Hodgkins Lymphoma (also known as Hodgkin’s Disease) is a form of cancer of the lymphatic (lim FA tik) system. The cause of Hodgkin Lymphoma is not known.
The lymphatic system is a part of the circulatory system. It plays a main role in fighting infection. It is made up of hundreds of lymph nodes. Lymph nodes are about the size of kidney beans. Lymph vessels connect the nodes throughout the body (Picture 1). The lymph nodes make a type of white blood cell (lymphocyte) that fights the spread of infection. The nodes also destroy germs that cause infection. A clear liquid called "lymph" carries infection-fighting cells through the nodes and vessels.
Signs and Symptoms
Lymph nodes become large and swollen but are rarely painful.
The lymph nodes most involved are in the:
- Neck: A lump may appear on the side of the neck.
- Chest: This may be seen by chest X-ray or CT scan. The disease involves the mediastinum (the space between the lungs) and the hilum (the root of the lungs). There may be a cough, shortness of breath, or no symptoms at all.
- Axilla: A lump may appear under the arm.
- Groin: A lump may appear between the thigh and the torso.
Other symptoms may include fever, sweating (especially at night) and weight loss.
Hodgkin Lymphoma may involve one lymph node or a group of nodes. Different areas of nodes may be affected. The diagnosis is confirmed by looking at the lymph nodes.
Your child will have a node removed. It will be looked at under a microscope. This is called a biopsy.
This cancer can spread to other parts of the body through the bloodstream. It may affect the liver, bones, lung tissue or nervous system. Once it is diagnosed, other tests are done to learn the extent and the stage of the disease. These tests include:
Blood tests to check liver and kidney function
- CT scan
- Bone marrow biopsy
Staging tells the extent of disease at the time of diagnosis.
- Stage I: A single lymph node region (area) is involved.
- Stage II: Two or more lymph node regions on the same side of the diaphragm are involved. The diaphragm is a muscle that separates the chest from the abdomen.
- Stage III: Lymph node regions on both sides of the diaphragm are involved.
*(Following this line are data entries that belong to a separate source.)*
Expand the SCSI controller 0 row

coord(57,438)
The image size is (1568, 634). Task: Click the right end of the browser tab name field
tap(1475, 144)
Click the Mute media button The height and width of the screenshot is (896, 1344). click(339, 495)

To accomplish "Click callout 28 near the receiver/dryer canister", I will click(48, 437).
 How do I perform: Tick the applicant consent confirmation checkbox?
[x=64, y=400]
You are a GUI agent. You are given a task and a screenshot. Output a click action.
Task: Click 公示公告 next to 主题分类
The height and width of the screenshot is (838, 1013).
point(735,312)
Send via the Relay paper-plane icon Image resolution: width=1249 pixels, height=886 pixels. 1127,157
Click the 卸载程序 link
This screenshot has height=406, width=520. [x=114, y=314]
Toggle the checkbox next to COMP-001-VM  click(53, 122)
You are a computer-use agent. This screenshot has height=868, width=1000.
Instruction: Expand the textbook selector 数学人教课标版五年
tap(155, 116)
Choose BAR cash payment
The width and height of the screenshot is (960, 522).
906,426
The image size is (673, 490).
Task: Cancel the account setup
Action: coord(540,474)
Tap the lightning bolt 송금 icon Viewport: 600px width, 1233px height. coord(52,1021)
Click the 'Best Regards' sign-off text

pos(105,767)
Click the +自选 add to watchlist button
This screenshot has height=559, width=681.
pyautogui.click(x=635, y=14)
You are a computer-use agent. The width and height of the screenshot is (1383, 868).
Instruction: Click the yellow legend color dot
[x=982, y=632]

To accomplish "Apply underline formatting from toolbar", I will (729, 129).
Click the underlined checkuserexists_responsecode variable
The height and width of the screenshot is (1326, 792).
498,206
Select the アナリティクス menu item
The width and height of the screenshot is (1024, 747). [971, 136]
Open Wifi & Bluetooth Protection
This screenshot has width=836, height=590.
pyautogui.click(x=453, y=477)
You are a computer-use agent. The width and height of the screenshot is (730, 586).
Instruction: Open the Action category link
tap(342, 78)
- Stage IV: Organs outside the lymphatic system are involved, for example, the liver, bone marrow, lungs, bone or nervous system.
Each stage is split into (A) or (B). (A) means there are no other general symptoms. (B) means there are symptoms such as night sweats, fever or weight loss of 10 percent or more during the past six months.
Treatment will be radiation therapy, chemotherapy or both. The type of treatment depends on the stage of the disease. Treatment may last 3 months to one year. Your child’s cancer doctor (oncologist) will talk to you about treatment for your child.
Chemotherapy and check-ups are at Nationwide Children’s Hospital Hematology/Oncology Clinic, day hospital, or as a patient in the hospital.
Radiation therapy is at The Arthur G. James Cancer Hospital at The Ohio State University.
Your child's blood count will be checked during radiation and before each dose of chemotherapy. This is to be sure the white blood cell, hemoglobin and platelet counts are normal.
Your child will have X-rays and scans to see how treatment is working.
Your child will follow up with an oncologist, who will check his or her progress.
Other Helping Hands
Ask your nurse for these Helping Hands if they have not already been given to you:
- X-ray, HH-III-17
- CT Scan, HH-III-19
- Bone Marrow Test, HH-III-16
- Blood Counts for Patients Receiving Chemotherapy or Radiation Therapy, HH-III-76
If you have any questions or concerns, be sure to talk with your doctor or nurse.